Sun Microsystems Inc. is developing new server software to manage the provisioning of server resources in distributed computing environments, one of several products it will roll out in the coming years as part of its ambitious N1 project, Sun officials said Friday.
The N1 program aims to help IT departments manage their data centers more efficiently. The idea is to make it possible for administrators to pool resources such as processing power, storage and bandwidth and allocate them to applications on an as-needed basis, as easily as if they were part of a single system. IBM Corp. and other vendors are working on comparable initiatives.
As part of its effort, Sun will demonstrate a new provisioning server in the coming weeks that should make it easier for enterprises to allocate computing resources in such distributed environments. When an application is performing poorly, for example, an administrator would more easily be able to transfer some of the work to a different server that has spare processing power.
The idea is to move from a "systems view" of the data center to a view that looks primarily at applications and services, and then make it easier to allocate system resources accordingly, said Jonathan Schwartz, executive vice president of Sun's software group, at a briefing with reporters at Sun's offices here.
Sun already offers a handful of provisioning tools for its high-end servers. Just last month it introduced Change Manager, designed to automate the installation and maintenance of software on large groups of servers. The provisioning server will probably draw from existing technologies but should make it easier to manage servers that previously weren't linked by common tools.
"This is similar to what we do with our high-end boxes," Schwartz said. "We need to transfer that to the Web, with boxes attached together by Ethernet. N1 is just simply the notion of 'cable once and run forever' - you don't have to worry about cabling any more."
Officials here declined to say when the provisioning server would be launched or provide further details. It will be the first of several server products that Sun will roll out in the coming years as it builds out its N1 architecture, said Anil Gadre, a vice president with Sun's software group.
Judging from comments made here, a version of the product probably will be bundled free with Sun's operating system. Sun has decided to bundle a basic edition of all its middleware products with Solaris and to synchronize the release of all those products so that customers don't have to deal with frequent upgrades and patches.
The decision to bundle its middleware with Solaris and update the products together on a quarterly basis is "probably one of the most important steps in our strategy," Schwartz said, adding that part of the goal is to reduce complexity for customers.
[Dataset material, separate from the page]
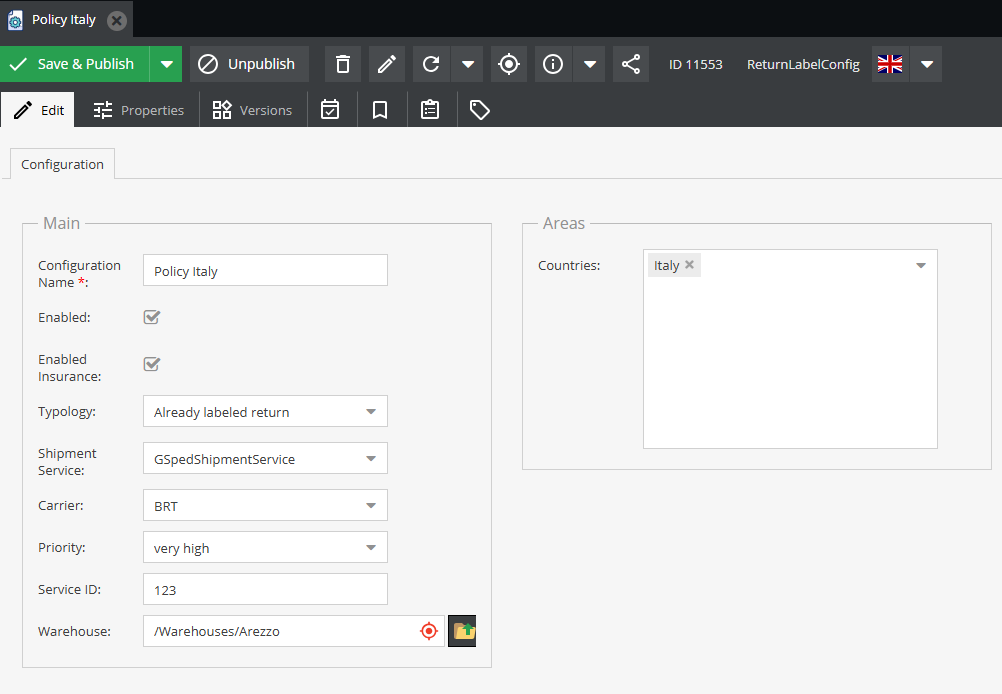The height and width of the screenshot is (694, 1002).
Task: Open the Typology dropdown
Action: click(x=371, y=411)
"What we've heard from customers constantly is, 'please make it easier for us,' " he said.
Sun has already bundled a version of its Sun ONE application server and directory server with Solaris. Specific dates for bundling other products with Solaris weren't provided. Sun's middleware and clustering software will be among "the kind of core elements that will now become part of the operating system," Schwartz said.
The caveat is that the bundled products will be limited-use editions, similar to the standard version of Sun's application server currently offered with Solaris. "There is a price to scale them up," he said.
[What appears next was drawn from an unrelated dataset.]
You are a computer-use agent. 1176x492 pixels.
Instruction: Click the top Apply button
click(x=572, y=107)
Schwartz also said the company will introduce a "more uniform" pricing scheme for its middleware. CIOs don't want to have to deal with per-user and per-CPU pricing schemes for multiple products because it's too complicated, so Sun will switch to a "per capability, or per capacity" pricing, he said, without elaborating.
Schwartz rejected the idea that Sun's plan mimics Microsoft Corp.'s moves to bundle formerly independent applications, such as Internet Explorer, into Windows. That bundling, in part, led to the U.S. Department of Justice's antitrust case against Microsoft.
"We complained about Microsoft being a monopoly, and we complained about integration and tying, which is (when) you cannot use the OS without product 'xyz.' We do not live in that world," Schwartz said. Users are free to use other vendors' directory or messaging products with Solaris even if those functions are already included in Sun's operating system, he said.
Officials here also reiterated the company's goal of providing a sound alternative to Microsoft's ubiquitous Windows desktop. The effort draws on a variety of endeavors including the StarOffice desktop productivity suite and Project Mad Hatter, Sun's internal name for its plan to sell low-cost desktop computers running Linux, StarOffice, the Mozilla browser and other open-source software.
Schwartz also was skeptical of grid computing efforts being promoted by IBM, even though Sun itself is delving into that area. Grid computing allows groups of low-end systems to be tethered together to make better use of their computing resources, but there are issues such as transactional integrity, he said.
"Doing grid in a distributed world doesn't fly," Schwartz said.
Discussing its hardware plans for the coming year, Sun officials gave perhaps the strongest indication yet that Intel Corp. processors form a vital part of its hardware strategy. The bulk of Sun's revenue comes from systems based on its own Sparc processors, and the company in the past has been lukewarm to Intel's standard server hardware.
"The evolution of the next wave of computing is really happening in little boxes running Linux on Intel or Solaris on Intel," Schwartz said. "It's the aggregation of those boxes ... that is beginning to transform the world."
Sun customers have the option of using both SPARC and Intel-type processors in some of its servers, he said. He even suggested that future Sun servers could house powerful 64-bit processors from Intel and its rival, Advanced Micro Devices Inc.